Die grösste Stärke ist sicher der soziale Gedanke, welcher hinter dem Mietrecht steht. Es ist richtig, dass grundsätzlich alle Menschen ein Dach über dem Kopf haben sollen und die (vermeintlich) stärkere Partei, die Vermieterschaft, dieses elementare Bedürfnis eines jeden Menschen nicht ausnützen und damit keinen Missbrauch treiben soll. Oftmals ist dies jedoch auch die grösste Schwäche.
Dieser Grundgedanken des Mieterschutzes darf die Vermieterschaft nicht unter Generalverdacht stellen, dass sie nur Missbrauch betreiben will. Die meisten Vermieterinnen wollen nichts Böses. Es gibt auch immer wieder Mieter, die mit viel Fantasie das Schutzsystem ausnützen und sich zu Unrecht Vorteile damit verschaffen (oder dies zumindest probieren, was Vermieter viel Zeit und Geld kosten kann, selbst wenn sie im Recht sind).
Was ist Ihrer Meinung nach die grösste Herausforderung im Schweizer Mietwesen in den kommenden 10 Jahren?
In den letzten Jahren wurden vor allem an zentralen Lagen wie städtischen Gebieten viele neue Mietverträge abgeschlossen, welche bei einem tiefen Referenzzinsniveau, jedoch aufgrund der hohen Nachfrage auf dem Markt ziemlich hohe Mietzinse beinhalten.

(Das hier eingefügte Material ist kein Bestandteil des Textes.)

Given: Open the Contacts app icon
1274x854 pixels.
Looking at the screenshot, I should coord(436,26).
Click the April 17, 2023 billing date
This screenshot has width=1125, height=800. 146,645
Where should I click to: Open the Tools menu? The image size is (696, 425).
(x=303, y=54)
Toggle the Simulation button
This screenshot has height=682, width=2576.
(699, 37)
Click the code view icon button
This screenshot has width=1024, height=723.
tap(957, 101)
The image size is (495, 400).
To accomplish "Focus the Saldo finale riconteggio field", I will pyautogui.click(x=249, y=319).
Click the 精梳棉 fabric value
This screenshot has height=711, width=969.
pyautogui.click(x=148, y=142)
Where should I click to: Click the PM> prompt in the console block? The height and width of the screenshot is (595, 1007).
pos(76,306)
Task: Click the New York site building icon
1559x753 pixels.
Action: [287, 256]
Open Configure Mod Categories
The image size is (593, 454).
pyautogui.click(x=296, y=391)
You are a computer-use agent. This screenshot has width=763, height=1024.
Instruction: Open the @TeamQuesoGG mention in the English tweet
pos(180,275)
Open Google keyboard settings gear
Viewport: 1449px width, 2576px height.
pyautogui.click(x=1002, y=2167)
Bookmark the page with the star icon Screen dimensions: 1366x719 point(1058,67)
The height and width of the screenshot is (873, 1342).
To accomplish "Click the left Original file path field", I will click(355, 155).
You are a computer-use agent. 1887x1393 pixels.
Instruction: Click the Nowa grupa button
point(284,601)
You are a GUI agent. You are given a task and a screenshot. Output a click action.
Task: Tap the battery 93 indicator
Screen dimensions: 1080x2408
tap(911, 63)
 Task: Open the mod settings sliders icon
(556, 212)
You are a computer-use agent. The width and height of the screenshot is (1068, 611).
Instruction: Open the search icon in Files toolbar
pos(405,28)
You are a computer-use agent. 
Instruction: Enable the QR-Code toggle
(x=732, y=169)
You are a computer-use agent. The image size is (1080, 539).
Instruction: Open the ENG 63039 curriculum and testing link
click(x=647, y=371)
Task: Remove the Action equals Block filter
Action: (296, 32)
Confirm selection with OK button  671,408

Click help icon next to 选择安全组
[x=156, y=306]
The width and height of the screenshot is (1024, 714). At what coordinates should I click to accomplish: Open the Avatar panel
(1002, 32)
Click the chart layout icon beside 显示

Bei vielen Mieterinnen könnte es zu einer finanziellen Herausforderung kommen, wenn der Referenzzins in den nächsten Jahren gegebenenfalls stetig ansteigt, die Mieten dadurch vermieterseits laufend angehoben und die Haushalte kritisch belastet werden, da – bei zusätzlich stetig ansteigenden Krankenkassenprämien, jedoch nicht wesentlich zunehmendem Einkommen – das Budget eine allzu starke Mietzinserhöhung allenfalls nicht verkraftet. Dies könnte zu neuen Konflikten führen.